Die gemäßigte Szene aber sucht den Schulterschluss mit der Politik. Und dort sei „Fukushima tabu“, sagt Yosuke Oda von NAZEN. Parteiübergreifend wird die Gefahrenzone verkleinert und die Rücksiedlung vorangetrieben. 2020 kommen die Olympischen Spiele nach Japan. Da soll Fukushima kein Thema mehr sein.

Atomkritiker Yosuke Oda

„In der Politik ist Fukushima inzwischen tabu“

Sogenannte radikale Gruppen wie NAZEN engagieren sich inzwischen lieber direkt in der von dem GAU betroffenen Region: Sie unterstützen die Gemeinschaftspraxis, versorgen Evakuierte, organisieren Erholungscamps für Kinder und gründen neue Gewerkschaften an AKW-Standorten. „Es ist wichtig, den Protest auch an den Arbeitsplatz zu tragen“, sagt Oda.
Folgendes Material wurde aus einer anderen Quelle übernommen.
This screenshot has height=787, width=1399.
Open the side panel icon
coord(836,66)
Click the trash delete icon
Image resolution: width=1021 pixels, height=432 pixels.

Dabei merken auch die Veranstalter der Camps in Chiba, Miyazaki und Kita-Fuji, dass das öffentliche Tabu wirkt. „Die Teilnehmerzahl sinkt, obwohl die Zahl derer, die Fukushima verlassen wollen, stabil ist“, sagt Kazuya Kukino, Organisator in Chiba. „Alle spüren den gesellschaftlichen Druck. Es wird ungern gesehen, wenn man sich gegen die Linie der Regierung stellt, dass Fukushima sicher sei.“ Man dürfe nicht einmal offen sagen, wofür die Camps veranstaltet werden.

Besorgte Mütter

Der Widerstand ist lokal verankert. „Vor allem Mütter übernehmen eine wichtige Rolle“, sagt Phoebe Holdgrün vom Deutschen Institut für Japanstudien in Tokio. Sie untersucht das 2011 gegründete Elternnetzwerk zum Schutz der Kinder vor Radioaktivität, dem landesweit 300 Gruppen angehören. „Mütter sollen in Japan das Beste für ihre Kinder tun“, sagt sie. „Wenn sie aber ihre Sorgen zum Thema Radioaktivität offen äußern und sich engagieren, können sie schnell als Unruhestifterinnen stigmatisiert werden.“

Die „besorgten Mütter“ geben sich deshalb betont unpolitisch und suchen das konstruktive Gespräch mit lokalen Politikern und Schulen. Die Strategie scheint aufzugehen. Das Schulessen wird auf Radioaktivität gemessen, die Ergebnisse sind öffentlich. Holdgrün: „Die Mütter kennen alle Lokalpolitiker, sammeln Informationen und haben sich quasi selbst zu Fachleuten ausgebildet.“

Auch sonst hat die Bewegung durchaus Erfolge vorzuweisen: Inzwischen gibt es ein Energiegesetz, die Sicherheitsstandards für Atomkraftwerke wurden verschärft. Gemeinden verzögern über ihr Mitspracherecht die Wiederinbetriebnahme der abgeschalteten Atomkraftwerke. Und seit diesem Monat können auch Japaner mit ihrer Stromrechnung Politik machen: Zum ersten Mal dürfen sie ihren Stromanbieter selbst wählen. Darunter sind auch sechs Ökostromfirmen.